日本のファスティングの第一人者である山田豊文先生の著書でした。
しかし、その当時の僕は
「ン?ファスティングって何?…ああ、断食か。フッ、食事もせずに健康になれるわけないだろ」
と、一蹴し、あろうことかせっかくもらった本を開くことなく本棚の奥にしまっていました。
それから一年ほどたった年末、大掃除をしていた僕はたまたまその本を見つけます。
「ああ、こんな本あったね」
大掃除の休憩がてら、何となしにページを繰っていくと、どんどん引き込まれていき、気がついたら一冊を一気に読み終えていました。
(……。ファスティングってスゴいかも…!!)
これが人生の転機でした。
ここからファスティングのサポートを受けて自分で実践し、ファスティングマイスターの資格を取得して活動するようになったのです。

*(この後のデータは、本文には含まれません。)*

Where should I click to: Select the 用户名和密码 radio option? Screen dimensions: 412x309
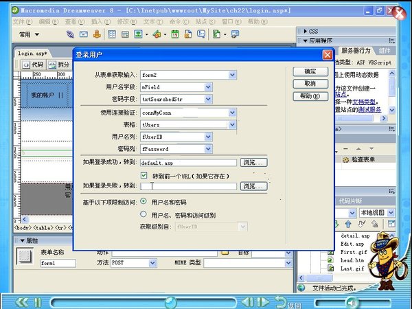144,202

さて、もう一つの伝統食との出逢いも軽く紹介しましょう。
こちらの方はちょうど今から二年前です。
ある料理研究家のような仕事をされている方と出逢い、一緒にイベントをやることになりました。
そのイベントでは日本の伝統文化と食をテーマにしようということで、色んな職人さんに取材に行くことに。

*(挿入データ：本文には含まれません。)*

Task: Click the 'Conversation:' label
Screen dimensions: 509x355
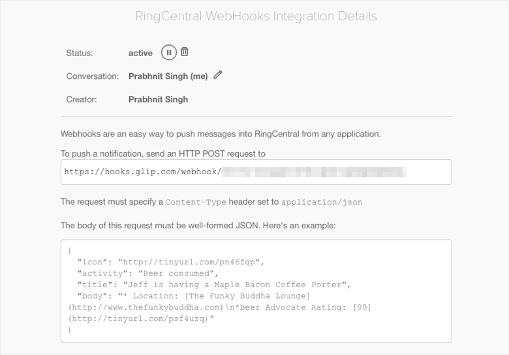Action: [92, 76]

そこで東京の晴海にある鰹節の卸問屋「タイコウ」の稲葉社長にお会いさせていただきました。
この出逢いがまた僕を大きく変えるきっかけとなります。
稲葉社長の鰹節にかける情熱。
そして、鰹節という日本が生んだ信じられないほどの工夫が凝らされた食品。
食べものを作るということ。
それを届けるということ。
そんないろいろなことがものすごく刺激となり、ここから一気に視野がパーッと開けてきました。
「日本の伝統食は健康に良いだけでなく、食を見直すきっかけ、さらには心を豊かにもするものだ!」
それに気づくことができたのです。
考えるな。走りながら考えろ!
長々と自分の体験を書いてしまいましたが、ここまで具体的に書くとより理解していただけたのではないでしょうか。
そう、僕が専門分野を見つけたのはまったくの偶然だったのです。
それは本との出逢い、そして人との出逢いがもたらしてくれたもの。
いくら部屋にこもって紙を広げ、自分のこれまでの経験を洗い出して自己分析を何時間したって出てくることはなかったものです。
しかし、偶然というのはただ待っていても向こうからやって来ることはありません。
自分が動かなければ、何も起きないのです。
自分が「これだ」と思えるような、一生関わりたいと思えるようなテーマというのは行動によってのみ、見えてくるものです。
もちろん、考えることも大事。
だから、走りながら考えるのです。
走るのが先。
とにもかくにも行動を起こすのが大切です。
今、何にもテーマが見つからないという人。
何かほんのひとかけらでもいいので、興味のあることから入っていってみてください。
最初は心もとない、手応えもないかもしれませんが、
自分が動けば、世界が動き始めます。
最初は少しずつ、しかし、確実に前へ進むことができるのです。
そして、自分の専門分野が見つかると本当に仕事が楽しくなりますよ。